Doctify
Medical practice management SaaS with AI-powered document analysis. Built RAG with pgvector, multi-tenant architecture, and document processing pipeline for doctors in Morocco.
A medical practice management platform for doctors in Morocco. Patient records, consultations, prescriptions, billing -- plus an AI layer that can analyze documents, answer questions from patient history, and generate reports. The constraint that made this interesting: medical AI cannot hallucinate. If a doctor asks "what medications is this patient on?" the system has to ground its answer in actual records, not guess. I worked as full-stack developer, owned the RAG system and document processing pipeline, and designed the multi-tenant data model.
RAG with pgvector
The retrieval system uses PostgreSQL with pgvector for native vector similarity search. Documents are chunked with RecursiveCharacterTextSplitter, embedded via OpenAI's text-embedding-3-small (1536 dimensions), and stored alongside the source text. Queries are embedded and matched using cosine similarity (1 - (embedding <=> query_embedding)).

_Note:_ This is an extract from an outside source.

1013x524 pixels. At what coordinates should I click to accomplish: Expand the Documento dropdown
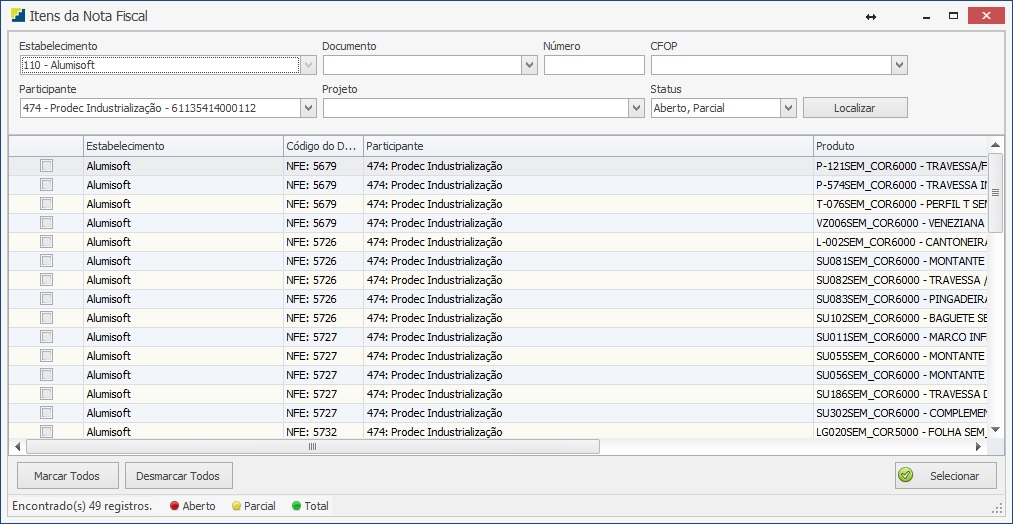529,65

What made this harder than a standard RAG setup is the multi-source retrieval with priority ordering. When a doctor asks a question, chunks come from five sources in priority order: explicitly selected documents (forced inclusion, no similarity filter), conversation documents, consultation history, patient documents, and the cabinet's knowledge base. Each source has different similarity thresholds and allocation rules. When a doctor explicitly selects a knowledge base document, 70% of the remaining chunk budget goes to KB results. This prevents irrelevant patient data from drowning out the document they actually care about.
Document processing
Upload kicks off a pipeline: format-specific text extraction (pdf-parse for PDFs, mammoth for DOCX, exceljs for spreadsheets, Gemini Vision OCR for images), then sanitization (NULL bytes, control characters), chunking, batch embedding generation, and storage. Each document tracks processing status -- PENDING, INDEXED, FAILED -- so the UI can show progress. When a document is updated, it gets re-chunked and re-embedded. The separators (\n\n, \n, . , , , ) handle French medical text reasonably well, with token estimation at roughly 4 characters per token for French.
AI chat streaming
The chat uses SSE with a specific event protocol: start (with message ID), context (chunk metadata so the UI can show sources), token (streamed from the LLM), complete, error. The trick is the message stub pattern: we create the assistant message record in the database before streaming starts, stream tokens to the client, then update the stub with the full response when done. If streaming fails, we delete the stub. This means the conversation history stays consistent whether or not the stream completes.
There's an NLU layer for patient context detection. ChatNLUService scans the user's message for patient names using token overlap and substring matching, but it only injects patient context if there's exactly one high-confidence match (threshold 0.4). Ambiguous matches get ignored rather than guessed at -- better to miss context than inject the wrong patient's data into a medical response.
Both OpenAI and Gemini are supported as LLM backends. Specialties get their own system prompts with domain-specific guidelines. Bilingual (French/English) based on query language detection.
Multi-tenant isolation
Every practice (cabinet) is fully isolated. All database queries are scoped by cabinetId. RAG retrieval enforces cabinet boundaries at query time -- a doctor can only search their own cabinet's documents and patients. The schema has three roles (owner, doctor, secretary) with different access levels. Cabinet activation goes through a payment proof workflow designed for Morocco's bank transfer system.
There are 30+ Prisma models with soft deletes and audit trails throughout. Supersession tracking handles message regeneration -- when a doctor asks the AI to retry, the old response is marked as superseded rather than deleted.
Tech stack
TypeScript, NestJS, React 19, Vite, PostgreSQL + pgvector, Prisma, LangChain.js, OpenAI API, Google Gemini, AWS S3, Resend, Docker, Tailwind CSS, Zustand, TanStack Query, PostHog, Pino.